-------- DATA SUPPLIED --------

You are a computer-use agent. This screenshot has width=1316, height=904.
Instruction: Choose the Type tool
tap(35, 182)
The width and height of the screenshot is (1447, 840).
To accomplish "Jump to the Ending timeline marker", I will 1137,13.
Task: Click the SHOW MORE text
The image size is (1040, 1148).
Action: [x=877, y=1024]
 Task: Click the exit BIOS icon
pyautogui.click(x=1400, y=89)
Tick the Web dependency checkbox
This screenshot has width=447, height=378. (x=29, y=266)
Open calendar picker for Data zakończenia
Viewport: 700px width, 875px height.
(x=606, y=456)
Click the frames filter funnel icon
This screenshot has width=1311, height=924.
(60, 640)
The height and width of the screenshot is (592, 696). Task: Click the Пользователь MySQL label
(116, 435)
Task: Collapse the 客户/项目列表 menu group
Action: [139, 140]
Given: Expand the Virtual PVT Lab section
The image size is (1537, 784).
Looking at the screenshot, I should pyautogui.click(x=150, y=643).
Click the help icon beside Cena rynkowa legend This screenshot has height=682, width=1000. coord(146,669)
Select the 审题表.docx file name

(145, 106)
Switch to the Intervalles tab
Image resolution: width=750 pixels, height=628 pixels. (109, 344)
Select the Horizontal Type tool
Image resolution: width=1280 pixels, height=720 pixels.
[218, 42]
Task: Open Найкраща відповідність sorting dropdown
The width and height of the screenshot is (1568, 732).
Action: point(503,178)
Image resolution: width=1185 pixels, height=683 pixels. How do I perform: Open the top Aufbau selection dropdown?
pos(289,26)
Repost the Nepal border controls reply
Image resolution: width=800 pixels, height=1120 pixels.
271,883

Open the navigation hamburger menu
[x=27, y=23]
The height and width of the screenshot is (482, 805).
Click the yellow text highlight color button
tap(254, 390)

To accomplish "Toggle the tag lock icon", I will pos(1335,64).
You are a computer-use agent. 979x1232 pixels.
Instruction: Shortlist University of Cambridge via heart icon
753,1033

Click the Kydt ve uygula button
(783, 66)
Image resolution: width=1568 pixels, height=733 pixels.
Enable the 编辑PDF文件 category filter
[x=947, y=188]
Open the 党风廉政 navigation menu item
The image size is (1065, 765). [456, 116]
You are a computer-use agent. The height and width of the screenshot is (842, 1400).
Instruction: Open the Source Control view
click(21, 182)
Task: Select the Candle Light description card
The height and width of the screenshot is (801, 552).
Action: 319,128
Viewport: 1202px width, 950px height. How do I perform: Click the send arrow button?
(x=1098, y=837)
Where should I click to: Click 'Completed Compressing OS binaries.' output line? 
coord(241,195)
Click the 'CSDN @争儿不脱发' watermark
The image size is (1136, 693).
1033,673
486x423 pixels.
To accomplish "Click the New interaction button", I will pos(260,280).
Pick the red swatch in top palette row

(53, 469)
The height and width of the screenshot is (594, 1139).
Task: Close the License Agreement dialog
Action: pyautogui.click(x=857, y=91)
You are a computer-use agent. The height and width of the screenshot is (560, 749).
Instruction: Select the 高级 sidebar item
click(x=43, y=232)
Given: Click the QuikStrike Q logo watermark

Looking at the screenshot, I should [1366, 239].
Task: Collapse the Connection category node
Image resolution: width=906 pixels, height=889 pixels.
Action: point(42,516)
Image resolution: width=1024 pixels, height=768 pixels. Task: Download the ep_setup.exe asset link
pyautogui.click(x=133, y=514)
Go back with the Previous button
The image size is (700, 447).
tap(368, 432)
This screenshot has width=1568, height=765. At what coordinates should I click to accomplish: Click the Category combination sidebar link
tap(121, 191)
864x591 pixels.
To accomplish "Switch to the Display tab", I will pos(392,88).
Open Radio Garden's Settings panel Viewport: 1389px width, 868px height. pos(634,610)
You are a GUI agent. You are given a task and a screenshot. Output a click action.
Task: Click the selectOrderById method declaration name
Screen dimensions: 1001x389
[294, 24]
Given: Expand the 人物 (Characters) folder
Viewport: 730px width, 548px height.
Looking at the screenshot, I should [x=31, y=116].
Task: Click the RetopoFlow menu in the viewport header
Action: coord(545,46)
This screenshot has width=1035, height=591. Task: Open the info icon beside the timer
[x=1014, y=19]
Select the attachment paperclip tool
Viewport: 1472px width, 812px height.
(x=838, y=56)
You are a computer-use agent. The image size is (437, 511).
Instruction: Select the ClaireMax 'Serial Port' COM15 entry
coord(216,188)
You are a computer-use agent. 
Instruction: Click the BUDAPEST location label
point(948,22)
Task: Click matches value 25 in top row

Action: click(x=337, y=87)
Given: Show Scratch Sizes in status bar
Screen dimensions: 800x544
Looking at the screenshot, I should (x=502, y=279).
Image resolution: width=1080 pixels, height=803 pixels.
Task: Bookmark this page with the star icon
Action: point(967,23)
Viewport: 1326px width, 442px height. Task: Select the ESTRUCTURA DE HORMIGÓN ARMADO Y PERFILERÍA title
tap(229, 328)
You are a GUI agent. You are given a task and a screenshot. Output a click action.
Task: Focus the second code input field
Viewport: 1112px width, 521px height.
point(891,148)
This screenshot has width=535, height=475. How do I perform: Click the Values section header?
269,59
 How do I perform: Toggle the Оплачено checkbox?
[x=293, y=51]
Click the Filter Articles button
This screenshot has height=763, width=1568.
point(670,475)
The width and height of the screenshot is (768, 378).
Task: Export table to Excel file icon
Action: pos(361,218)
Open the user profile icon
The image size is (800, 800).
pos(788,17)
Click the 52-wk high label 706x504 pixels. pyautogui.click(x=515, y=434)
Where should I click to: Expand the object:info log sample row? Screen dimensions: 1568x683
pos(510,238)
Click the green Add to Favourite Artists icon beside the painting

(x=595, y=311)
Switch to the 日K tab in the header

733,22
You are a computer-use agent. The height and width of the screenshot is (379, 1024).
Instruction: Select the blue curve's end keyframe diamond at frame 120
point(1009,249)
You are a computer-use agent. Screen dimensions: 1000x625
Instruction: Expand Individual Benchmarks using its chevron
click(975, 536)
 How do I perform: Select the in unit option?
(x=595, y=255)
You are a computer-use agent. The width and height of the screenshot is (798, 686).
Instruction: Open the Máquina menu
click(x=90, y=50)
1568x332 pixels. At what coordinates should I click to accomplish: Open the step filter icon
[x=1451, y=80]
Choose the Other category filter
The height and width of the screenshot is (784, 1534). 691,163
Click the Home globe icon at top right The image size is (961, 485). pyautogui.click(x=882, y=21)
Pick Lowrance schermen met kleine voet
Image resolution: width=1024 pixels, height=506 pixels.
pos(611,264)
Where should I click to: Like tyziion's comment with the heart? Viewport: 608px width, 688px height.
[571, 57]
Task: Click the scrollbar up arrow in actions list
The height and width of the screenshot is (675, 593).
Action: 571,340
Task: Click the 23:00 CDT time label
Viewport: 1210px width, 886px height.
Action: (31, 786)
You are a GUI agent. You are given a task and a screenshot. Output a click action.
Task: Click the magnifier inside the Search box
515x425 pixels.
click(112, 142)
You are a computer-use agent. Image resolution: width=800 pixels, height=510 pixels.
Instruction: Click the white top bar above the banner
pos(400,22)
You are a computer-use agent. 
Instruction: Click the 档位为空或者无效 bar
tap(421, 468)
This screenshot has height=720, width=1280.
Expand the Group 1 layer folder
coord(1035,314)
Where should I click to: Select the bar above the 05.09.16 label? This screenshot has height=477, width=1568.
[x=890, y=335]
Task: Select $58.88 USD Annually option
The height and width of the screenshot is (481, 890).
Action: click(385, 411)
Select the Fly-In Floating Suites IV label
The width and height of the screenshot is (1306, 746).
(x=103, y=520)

--------

WRITTEN EXERCISE
Put the stretch of the records from the line containing "Given: Expand the 人物 (Characters) folder" through the line containing "point(948,22)" into a JSON list of strings, one string per line, with blank lines left out.

FULL SOLUTION
[
  "Given: Expand the 人物 (Characters) folder",
  "Viewport: 730px width, 548px height.",
  "Looking at the screenshot, I should [x=31, y=116].",
  "Task: Click the RetopoFlow menu in the viewport header",
  "Action: coord(545,46)",
  "This screenshot has width=1035, height=591. Task: Open the info icon beside the timer",
  "[x=1014, y=19]",
  "Select the attachment paperclip tool",
  "Viewport: 1472px width, 812px height.",
  "(x=838, y=56)",
  "You are a computer-use agent. The image size is (437, 511).",
  "Instruction: Select the ClaireMax 'Serial Port' COM15 entry",
  "coord(216,188)",
  "You are a computer-use agent. ",
  "Instruction: Click the BUDAPEST location label",
  "point(948,22)"
]